Nothing but a number should be written: the count of lines below that contain "agent".

>>>>

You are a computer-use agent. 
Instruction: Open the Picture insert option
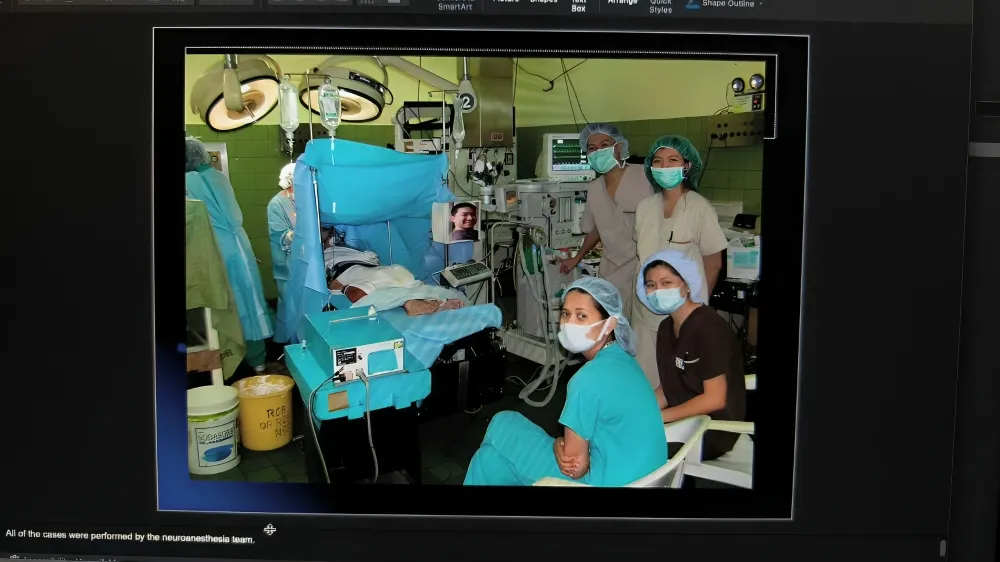(x=506, y=2)
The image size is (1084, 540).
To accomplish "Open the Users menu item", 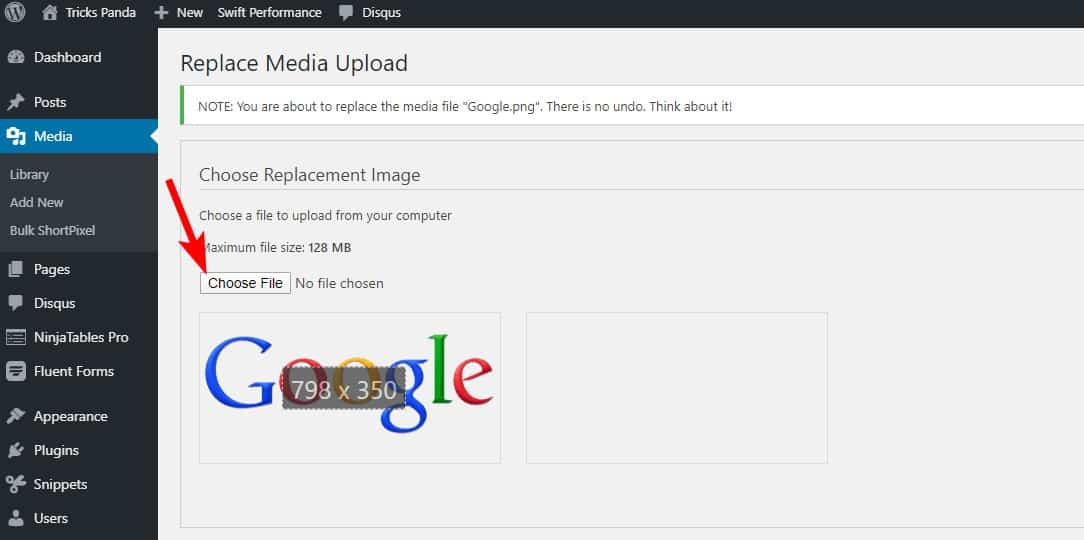I will pos(50,518).
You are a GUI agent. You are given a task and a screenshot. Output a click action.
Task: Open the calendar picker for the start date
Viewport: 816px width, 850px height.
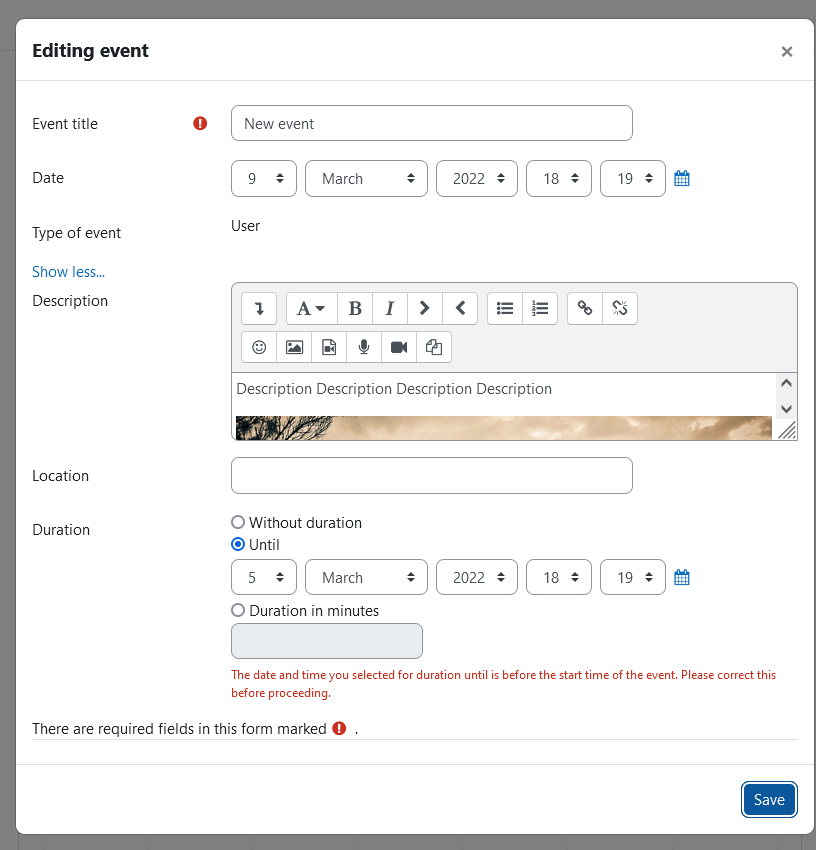pyautogui.click(x=682, y=178)
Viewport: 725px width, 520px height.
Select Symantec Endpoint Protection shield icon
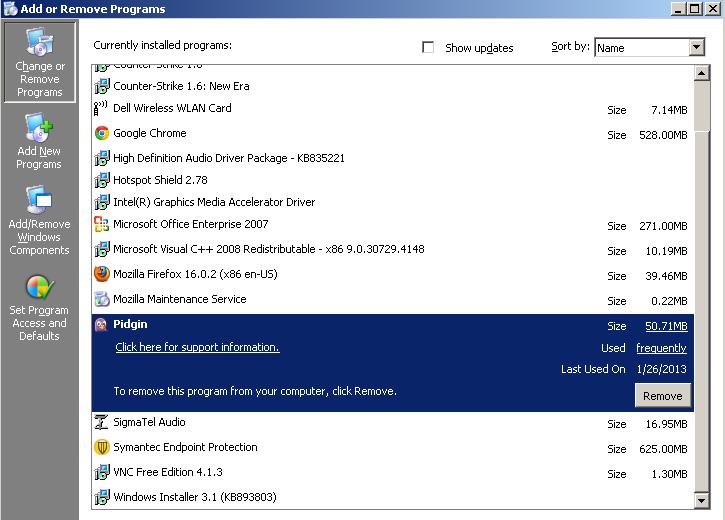[x=101, y=447]
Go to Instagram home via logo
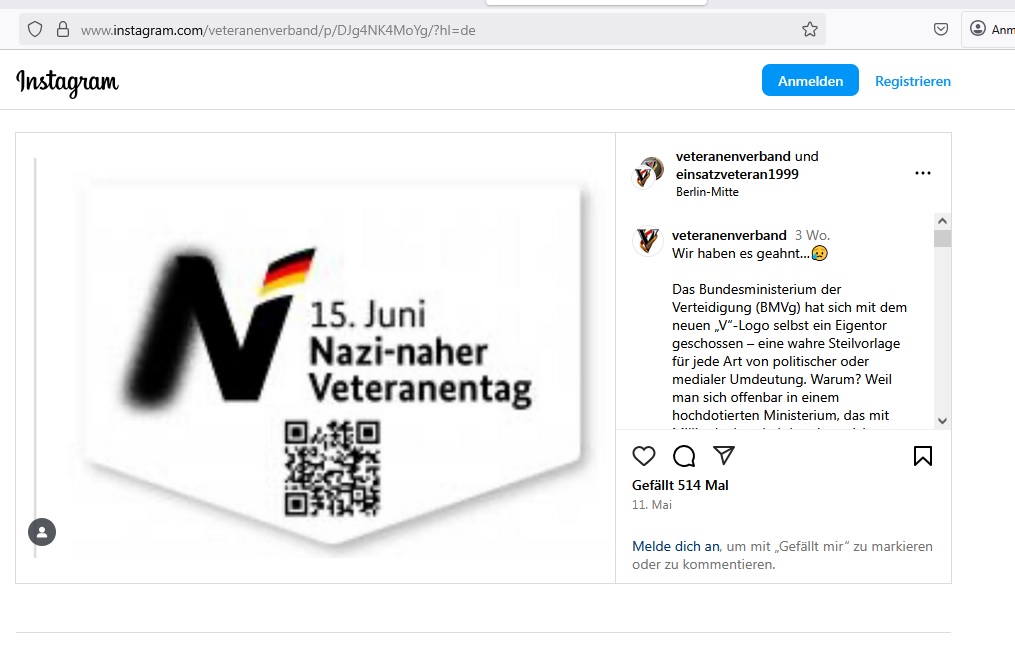 pos(67,82)
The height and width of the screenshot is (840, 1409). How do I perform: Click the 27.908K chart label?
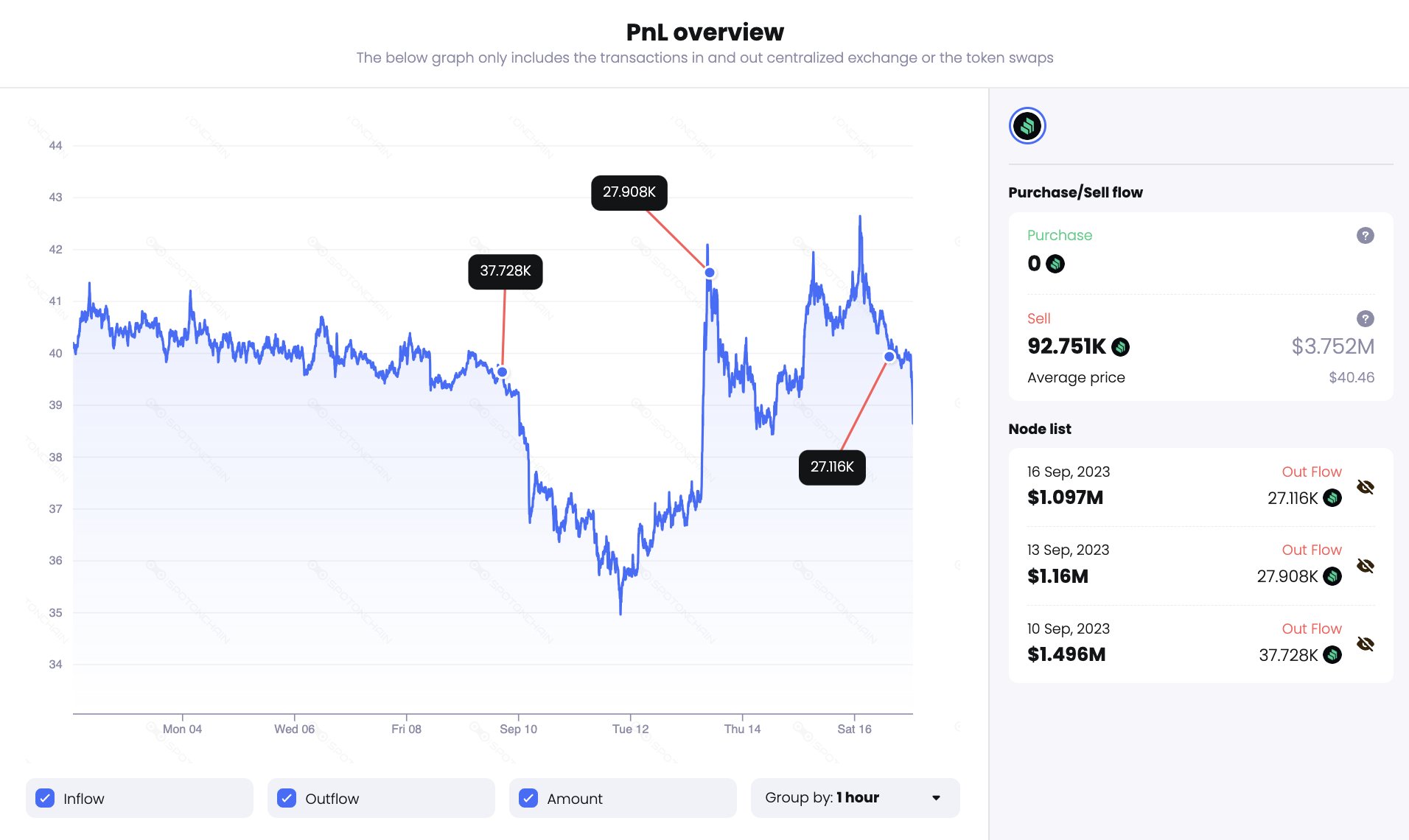(x=629, y=192)

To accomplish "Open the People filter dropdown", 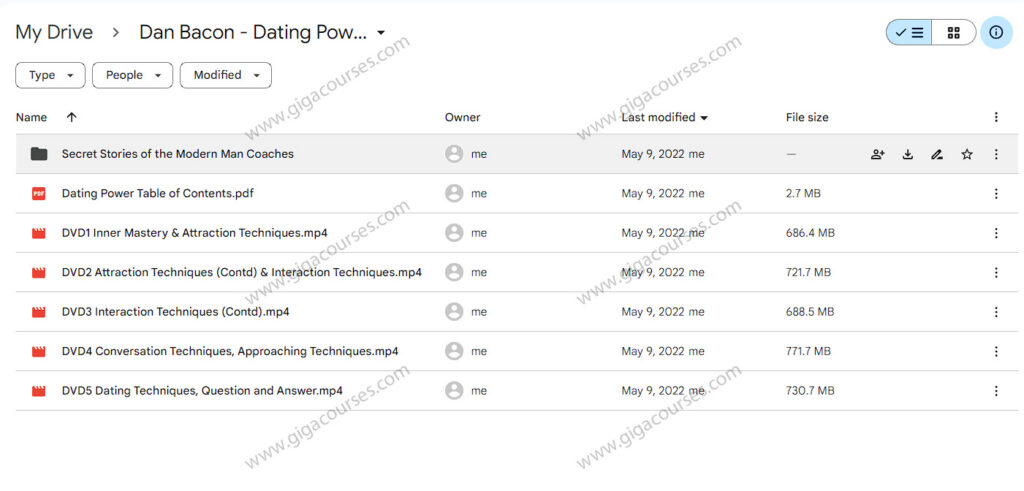I will point(132,75).
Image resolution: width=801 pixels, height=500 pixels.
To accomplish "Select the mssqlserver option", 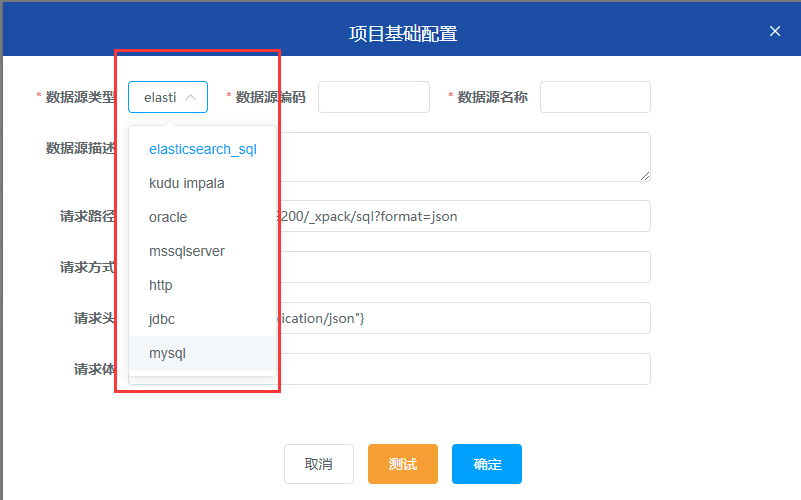I will [187, 251].
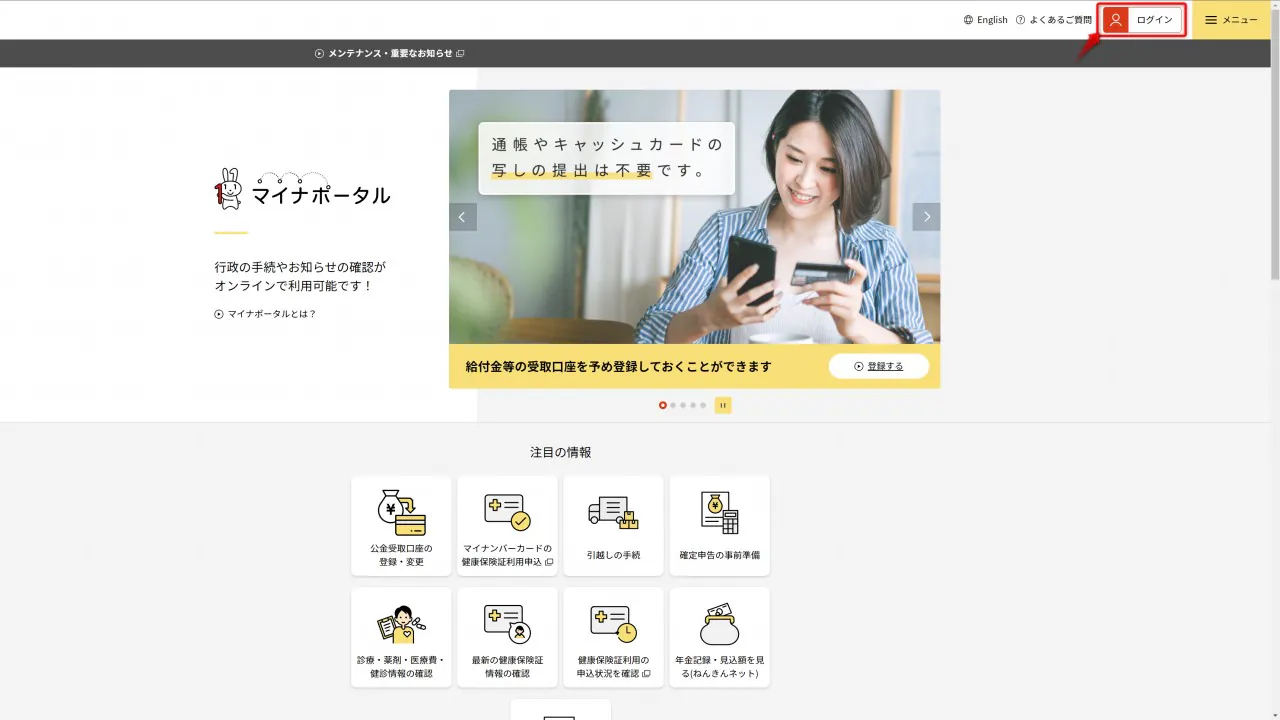Select the 引越しの手続 truck icon

(613, 513)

<<<<

* **WRITTEN ANSWER**: 2